A recent report by PeckShield has highlighted a significant rise in cyberattacks targeting cryptocurrency platforms in 2024, despite a notable increase in cryptocurrency prices. These attacks have resulted in losses surpassing $3 billion, but efforts to recover stolen assets have led to the return of hundreds of millions of dollars.
According to the data, the cryptocurrency industry experienced total losses of $3.01 billion in 2024 due to hacks and scams. Of this amount, $2.15 billion was lost to hacks, and $834.5 million to scams. Efforts to trace and recover stolen funds led to the recovery of about $488.5 million. Notably, the share of theft from centralized services increased in 2024, accounting for about 45% of the total losses.
The comprehensive security report also revealed that the cryptocurrency sector has been facing an alarming surge in cyberattacks, with decentralized finance (DeFi) platforms bearing the brunt of the damage. Although the recovery efforts have been successful in retrieving nearly half a billion dollars, DeFi platforms continue to be the primary targets, suffering substantial losses.
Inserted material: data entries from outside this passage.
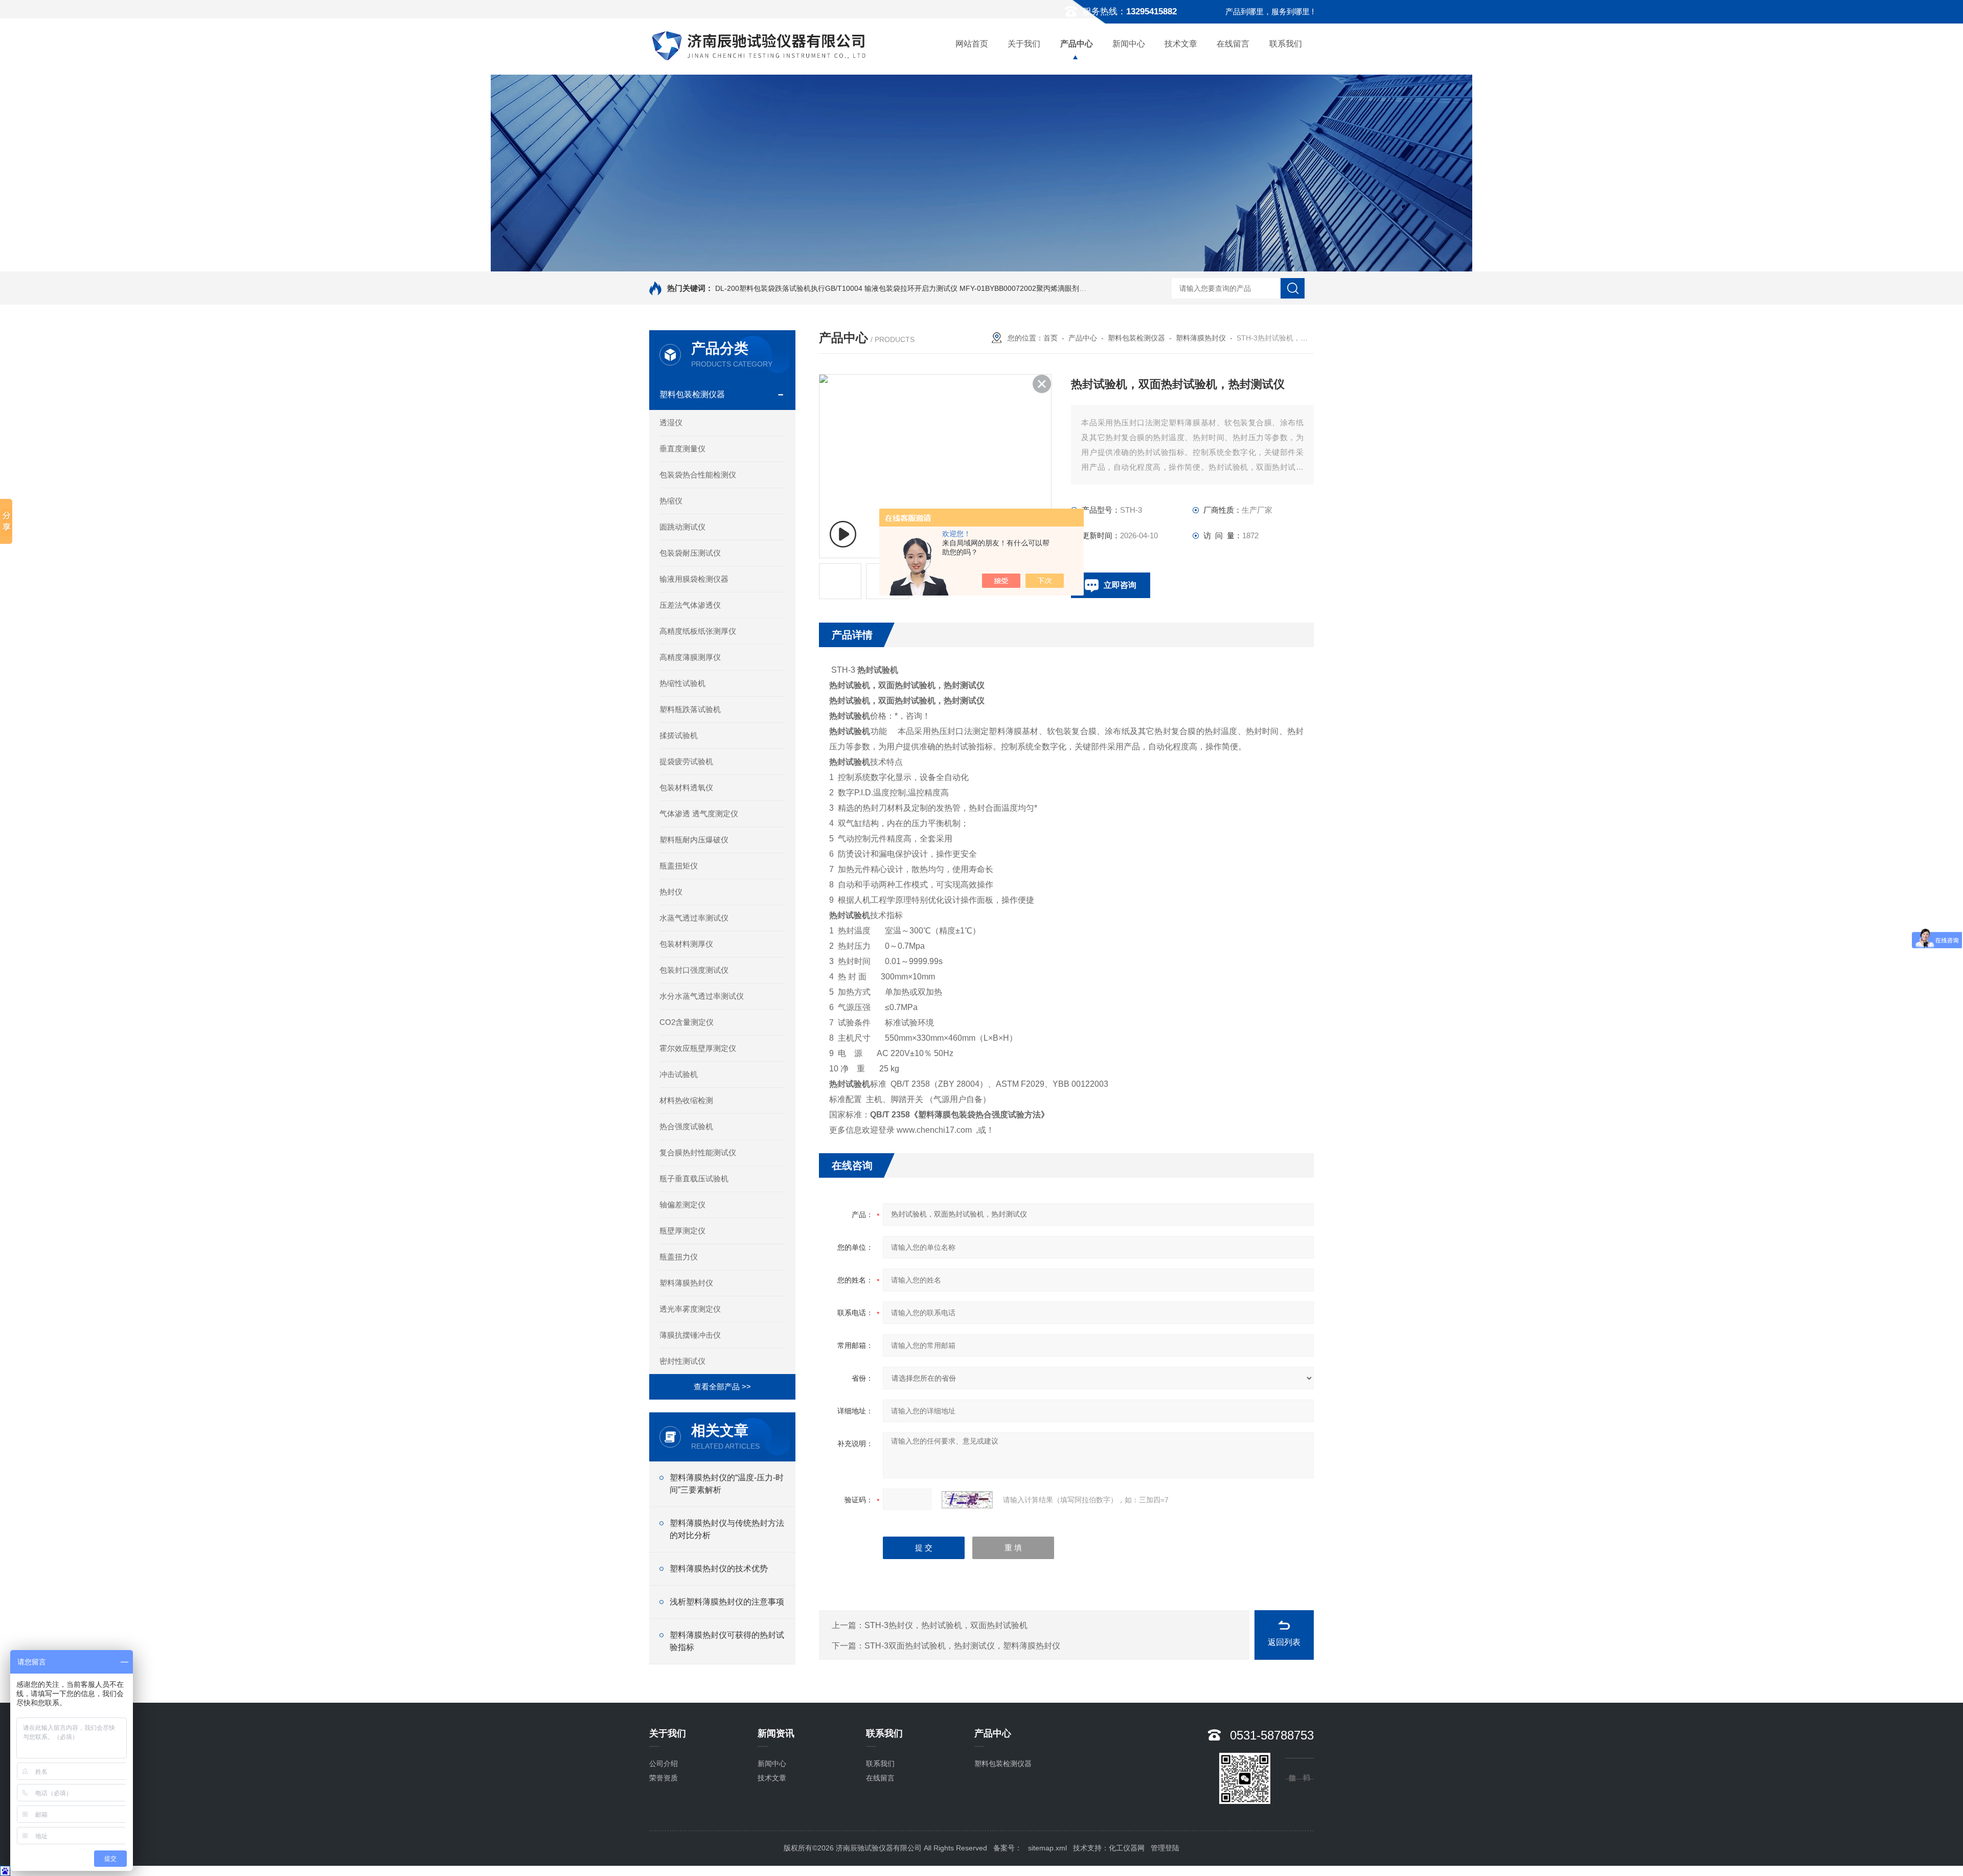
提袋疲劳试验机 (686, 761)
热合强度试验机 (686, 1126)
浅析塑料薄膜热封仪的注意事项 (727, 1601)
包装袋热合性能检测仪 (697, 474)
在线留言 (1233, 43)
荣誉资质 (663, 1778)
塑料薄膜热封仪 (686, 1282)
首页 (1050, 338)
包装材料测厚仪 (686, 944)
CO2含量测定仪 (686, 1022)
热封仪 (670, 891)
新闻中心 (1128, 43)
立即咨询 (1120, 585)
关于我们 (1024, 43)
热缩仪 (670, 500)
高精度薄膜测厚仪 (690, 657)
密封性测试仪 (682, 1361)
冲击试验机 (678, 1074)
In December, the total losses from cryptocurrency-related attacks significantly dropped, reaching $28.6 million, the lowest for the year, according to CertiK’s report. However, phishing attacks remain a major threat to investors, with one victim suffering a massive loss of $7.87 million.
One high-profile incident involved hackers exploiting the X platform account of Yat Sio, CEO of Animoca Brands, to distribute misleading links, resulting in the theft of $500 million from cryptocurrency users.
Another phishing campaign lured victims with fake conference links, prompting them to install malware that compromised their wallet data. Tracked funds from both incidents were traced to money laundering activities on exchanges like Binance and Gate.io, suggesting the involvement of organized criminal groups.
Additionally, a new phishing attack used the name of cybersecurity firm CrowdStrike to deceive job seekers into downloading malicious software. The software, designed to mine the Monero cryptocurrency (XMRig), operates in the background without the user’s knowledge. This targeted attack on job seekers makes it even more likely to succeed, as it preys on individuals actively searching for work.
Undoubtedly, these incidents reflect the growing sophistication of cyberattacks within the cryptocurrency sector, highlighting the need for ongoing vigilance and enhanced security measures to protect users and assets.